Doskonałe było zakończenie tej opowieści, bo mama Janka bardzo się ucieszyła z
tych jagód i zrobiła je z cukrem i śmietaną. Generalnie okres zdrowienia, był
dużo lepszym okresem od okresu chorowania. Wszyscy się cieszyli, byli bardzo
uprzejmi, jadałem smakołyki np. ovovitinę, cudo w pyszczku. Ojciec nie
wydziwiał, że "do niego to się na pewno nie wrodziłem", Mama czytała mi
też różne
czasopisma, a najbardziej lubiłem "PłomyczeK", słuchaliśmy też radia. Mogłem
wychodzić do ogródka, było kapitalnie. Niestety nic co dobre nie trwa wiecznie.

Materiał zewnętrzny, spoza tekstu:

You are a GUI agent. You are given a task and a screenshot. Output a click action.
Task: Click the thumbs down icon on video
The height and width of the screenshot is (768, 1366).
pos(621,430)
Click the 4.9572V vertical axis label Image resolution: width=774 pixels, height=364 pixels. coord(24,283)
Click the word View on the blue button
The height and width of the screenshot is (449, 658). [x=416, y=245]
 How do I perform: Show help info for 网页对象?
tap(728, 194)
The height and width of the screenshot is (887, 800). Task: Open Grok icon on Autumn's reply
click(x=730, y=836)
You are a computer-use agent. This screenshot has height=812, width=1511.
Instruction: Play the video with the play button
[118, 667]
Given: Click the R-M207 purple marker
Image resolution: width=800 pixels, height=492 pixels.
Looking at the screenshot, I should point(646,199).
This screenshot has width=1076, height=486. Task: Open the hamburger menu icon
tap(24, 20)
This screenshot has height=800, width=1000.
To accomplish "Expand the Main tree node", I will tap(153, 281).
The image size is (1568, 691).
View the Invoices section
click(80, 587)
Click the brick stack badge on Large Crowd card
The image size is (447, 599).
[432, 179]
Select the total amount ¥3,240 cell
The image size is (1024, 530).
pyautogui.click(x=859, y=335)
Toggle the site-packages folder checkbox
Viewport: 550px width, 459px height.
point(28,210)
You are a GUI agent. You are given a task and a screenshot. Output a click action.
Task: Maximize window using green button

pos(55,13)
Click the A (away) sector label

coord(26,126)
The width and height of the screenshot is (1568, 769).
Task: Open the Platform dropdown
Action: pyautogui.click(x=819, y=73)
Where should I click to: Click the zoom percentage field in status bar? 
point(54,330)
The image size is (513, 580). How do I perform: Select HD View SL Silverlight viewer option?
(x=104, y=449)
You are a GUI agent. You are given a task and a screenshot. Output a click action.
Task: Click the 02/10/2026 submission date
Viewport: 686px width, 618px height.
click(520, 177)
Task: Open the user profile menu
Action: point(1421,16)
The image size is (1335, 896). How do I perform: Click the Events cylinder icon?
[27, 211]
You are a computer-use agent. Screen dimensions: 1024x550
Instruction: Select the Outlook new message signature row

Pewnego dnia, niczego się nie spodziewając, usłyszałem od mamy: Nastał nowy dzień, jak gdyby nigdy nic. Jakby nic się nie stało. Ubrali mnie znowu jak do cyrku i poszliśmy. Na etatowe wyposażenie dostałem worek na ciapy... worek na ciapy.... sama nazwa mogła człowieka zdołować. Tym razem było dosyć wcześnie, zewsząd nadciągały tłumy podobnych nieszczęśników. Jedni się darli, innych znów matki dosłownie wlokły po ziemi, inni, całkowicie złamani duchowo, szli spokojnie. Z nich to już nic nie będzie, pomyślałem. Brama była otwarta, weszliśmy, szatnia, szafka na ciapy, worek do szafki, a ja twardo nic. Ani słowa. Tym niemniej filuje co i jak. Widzę, że nadciągnął Henryk K. ze swoją mamą. Nawet mnie poznał. Są też kumple, co to ich poprzednio nie było. Jest dobrze. Kierowniczka cała w skowronkach, a ja nic, jak skała. Przyszły też te dwa gostki, co się poprzednio lały dechą. W marynarskich mundurkach, ale numer. Okazuje się, że to bliźniaki: Zbyszek Z. i Adam Z. Łby mają jak wielkie arbuzy, ostrzyżone toto na jeża, tragedia. Potem się okazało, że jak wyglądali taki mieli charakter. Tylko lać i patrzeć czy równo puchnie... Dużo na ten temat nie mogę pisać, bo jeden z nich był potem pułkownikiem i w dodatku moim szefem. A tacy mają długie ręce... Wpadła wychowawczyni i zabrała nas do pokoju zabaw. Mama gdzieś się zawieruszyła, ale co tam. Nic mnie już nie jest w stanie wyprowadzić z równowagi. Zadanie na dzisiaj: przetrwać ten dzień z najmniejszymi stratami własnymi i wycofać się pod osłoną nocy, jak mawiał ojciec do tych dziwacznych ludzi co to do nas nieraz nocą przychodzili. Udawałem wtedy że śpię, ale nadstawiałem uszu... Znalazłem się w trudnej sytuacji. Wszyscy byli już starymi wiarusami,
chodzili do przedszkola przecież dwa lata, a ja jeden sierotka biedna raptem drugi
dzień. Każdy złapał jakąś zabawkę z półki, a ja zostałem bez niczego. Po
bliższym rozeznaniu sytuacji zauważyłem, że Zdzisiek Witakowski też został z
pustymi rękami i rozgląda się niepewnie. A niby taki światowiec. Piotrek też
wygląda jak wypłoszony zając z kapusty. Co jest, myślę sobie, nie takie z nich orły. Jak
brakuje wyposażenia to trzeba go zdobyć na przeciwniku. Postanowiłem dać przykład.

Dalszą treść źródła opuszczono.